A smile came across his face, lighting up the entire space. The warm feeling in my belly grew. I let it alone, though, because it felt good. These days, I was storing everything good as much as I could, never knowing when the dark hole would want to drag me down again.

“Are you sure this is a good idea after what happened last time?” Andi spoke up.

I had no doubt she thought that whatever I found would send me to the place where she had found me before. I had to admit I was scared of that, too, but I was in a different place.

“I need to do this, Andi. I didn’t know what I was getting into last time, and I wasn’t expecting it. With my mother, I don’t have high expectations.”

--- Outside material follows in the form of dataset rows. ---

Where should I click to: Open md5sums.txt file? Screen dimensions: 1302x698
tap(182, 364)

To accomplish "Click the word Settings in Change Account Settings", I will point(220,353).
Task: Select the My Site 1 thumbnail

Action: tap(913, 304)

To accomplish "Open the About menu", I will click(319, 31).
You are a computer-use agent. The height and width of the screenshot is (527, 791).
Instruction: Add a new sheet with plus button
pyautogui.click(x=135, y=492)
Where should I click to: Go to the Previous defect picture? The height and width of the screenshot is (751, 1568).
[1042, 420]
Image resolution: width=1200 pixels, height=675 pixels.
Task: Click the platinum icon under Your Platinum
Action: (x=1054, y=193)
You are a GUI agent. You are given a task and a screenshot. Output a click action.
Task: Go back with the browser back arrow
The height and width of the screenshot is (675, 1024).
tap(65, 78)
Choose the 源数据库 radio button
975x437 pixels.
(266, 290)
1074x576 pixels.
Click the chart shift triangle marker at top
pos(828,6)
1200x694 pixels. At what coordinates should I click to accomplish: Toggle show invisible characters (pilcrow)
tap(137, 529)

“But what if you can’t take it?” The panic in Andi’s voice rocked me to my core. I didn’t want to upset her again. I didn’t want her to worry. It was another reason I had wanted to get out of there before she got home: seeing the hurt sucked.

“I don’t have any answers for what will happen. All I know is I have to do this. I have to find out why. Whatever happens or comes of that, I’ll deal with it.” How I would deal with it was the question of the hour. However, I would do my damnedest, especially since I didn’t want to bring Andi down again. It was a whole new reason to fight my way out.